El valor del bien, de la verdad, de la justicia, de la libertad, por señalar algunos de los más significativos, han perdido vigencia como elementos forjadores de comunidad. Todo es relativo y, por tanto, también lo son estos valores, aunque hayan sido practicados durante decenas de lustros. ¿Qué, si no esto, explica la normalización del aborto o de la eutanasia vinculados a la libertad individual, aunque supongan revisar claramente el valor objetivo de la vida de cada persona –el embrión y quien está en situación de sufrimiento extremo– y de su dignidad como premisas indiscutibles? ¿Cómo se justifica la paulatina desaparición de la educación especial para niños que tienen necesidades particulares o la existencia de centros de trabajo con personas discapacitadas si no es para desincentivar a medio plazo su existencia?

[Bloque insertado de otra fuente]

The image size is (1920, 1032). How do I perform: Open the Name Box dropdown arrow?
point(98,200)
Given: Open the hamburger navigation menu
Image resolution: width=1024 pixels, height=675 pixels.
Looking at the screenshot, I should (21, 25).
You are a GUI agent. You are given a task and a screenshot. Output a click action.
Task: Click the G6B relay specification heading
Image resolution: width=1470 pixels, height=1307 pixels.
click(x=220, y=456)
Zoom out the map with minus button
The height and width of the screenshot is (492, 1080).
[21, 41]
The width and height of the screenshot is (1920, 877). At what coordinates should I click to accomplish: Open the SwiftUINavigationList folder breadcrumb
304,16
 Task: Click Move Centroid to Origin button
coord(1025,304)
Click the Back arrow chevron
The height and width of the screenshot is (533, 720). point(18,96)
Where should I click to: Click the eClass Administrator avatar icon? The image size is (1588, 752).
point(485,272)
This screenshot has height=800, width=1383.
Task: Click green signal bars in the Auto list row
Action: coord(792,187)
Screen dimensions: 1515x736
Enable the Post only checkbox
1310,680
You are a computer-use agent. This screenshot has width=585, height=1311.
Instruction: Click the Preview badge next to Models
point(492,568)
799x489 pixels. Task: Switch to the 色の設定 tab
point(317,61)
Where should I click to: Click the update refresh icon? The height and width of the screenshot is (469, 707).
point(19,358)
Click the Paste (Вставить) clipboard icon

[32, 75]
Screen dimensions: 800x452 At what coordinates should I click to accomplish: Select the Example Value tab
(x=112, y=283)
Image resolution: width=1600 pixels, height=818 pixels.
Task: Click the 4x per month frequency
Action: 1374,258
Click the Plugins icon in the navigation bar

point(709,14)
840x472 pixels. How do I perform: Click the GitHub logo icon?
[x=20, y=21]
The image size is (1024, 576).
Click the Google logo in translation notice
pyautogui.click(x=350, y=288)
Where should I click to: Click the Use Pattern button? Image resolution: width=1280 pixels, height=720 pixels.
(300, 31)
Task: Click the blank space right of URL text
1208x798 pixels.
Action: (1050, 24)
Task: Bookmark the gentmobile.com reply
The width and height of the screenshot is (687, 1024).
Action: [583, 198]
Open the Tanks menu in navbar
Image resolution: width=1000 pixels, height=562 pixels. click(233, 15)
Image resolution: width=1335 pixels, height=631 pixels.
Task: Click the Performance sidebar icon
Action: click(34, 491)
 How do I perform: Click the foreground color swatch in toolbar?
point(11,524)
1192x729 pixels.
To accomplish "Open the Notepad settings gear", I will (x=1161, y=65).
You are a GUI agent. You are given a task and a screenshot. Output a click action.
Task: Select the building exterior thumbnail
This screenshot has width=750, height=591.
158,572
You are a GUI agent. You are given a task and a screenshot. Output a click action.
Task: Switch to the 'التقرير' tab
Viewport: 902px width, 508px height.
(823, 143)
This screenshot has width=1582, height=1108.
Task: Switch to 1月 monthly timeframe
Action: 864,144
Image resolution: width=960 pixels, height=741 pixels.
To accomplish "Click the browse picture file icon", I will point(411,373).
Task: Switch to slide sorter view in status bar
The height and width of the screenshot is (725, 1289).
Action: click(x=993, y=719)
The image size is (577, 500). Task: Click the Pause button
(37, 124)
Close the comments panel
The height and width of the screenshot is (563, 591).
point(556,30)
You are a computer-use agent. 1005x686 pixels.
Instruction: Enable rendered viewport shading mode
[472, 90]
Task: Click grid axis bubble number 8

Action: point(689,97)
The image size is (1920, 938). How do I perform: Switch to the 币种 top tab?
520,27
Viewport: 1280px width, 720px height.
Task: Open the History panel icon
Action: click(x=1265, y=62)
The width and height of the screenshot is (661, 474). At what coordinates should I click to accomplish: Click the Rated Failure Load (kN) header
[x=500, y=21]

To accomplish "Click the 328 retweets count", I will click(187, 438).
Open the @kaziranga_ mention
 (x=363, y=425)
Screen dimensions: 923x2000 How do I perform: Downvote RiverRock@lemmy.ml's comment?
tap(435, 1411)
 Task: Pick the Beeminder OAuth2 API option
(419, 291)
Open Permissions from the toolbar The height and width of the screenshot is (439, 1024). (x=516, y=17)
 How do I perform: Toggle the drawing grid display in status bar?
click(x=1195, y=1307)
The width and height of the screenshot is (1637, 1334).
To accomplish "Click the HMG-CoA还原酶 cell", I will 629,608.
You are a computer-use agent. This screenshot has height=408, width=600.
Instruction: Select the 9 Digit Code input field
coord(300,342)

Desde la perspectiva contraria, ¿cómo es posible que se opte por limitar la libertad de movimiento de personas que, en ejercicio de su libertad responsable, opten por no vacunarse ante el COVID cuando resulta evidente que no basta por sí mismo para hacer frente a la situación que estamos viviendo y no pueden menospreciarse algunos de los efectos secundarios de la vacuna, que son deliberadamente ocultados, obviando la verdad? ¿Qué justifica la criminalización del hombre por el mero hecho de serlo por parte de quienes llevan la ideología de género a su máxima expresión, despreciando el valor de la justicia? O, en la misma línea, ¿cómo es posible que proclame supuestamente la libertad para la autodeterminación de género y, al mismo tiempo, se penalicen las llamadas terapias de reversión, aunque sean solicitadas libremente por la persona afectada? Y, más aún, ¿por qué a casi nadie parece importarle el sufrimiento de las mujeres que abortan, de las personas con enfermedades incurables, de las personas con algún tipo de discapacidad y muy pocos buscan su bien?
Todas estas contradicciones, manifestaciones de la época que estamos viviendo, son claros síntomas de la peor enfermedad que podemos padecer a nivel social: el individualismo relativista. Cada cual queda condenado a vivir su propio destino, en función de sus decisiones, sin espacio para rectificar sus posibles errores, para la caridad, para la corrección fraterna y, sobre todo, sin posibilidad de discrepancia, so pretexto de una falsa libertad que, en realidad, todos estamos perdiendo.
Una enfermedad que necesita de dos de los elementos que han permitido construir nuestra civilización: la fe y la razón.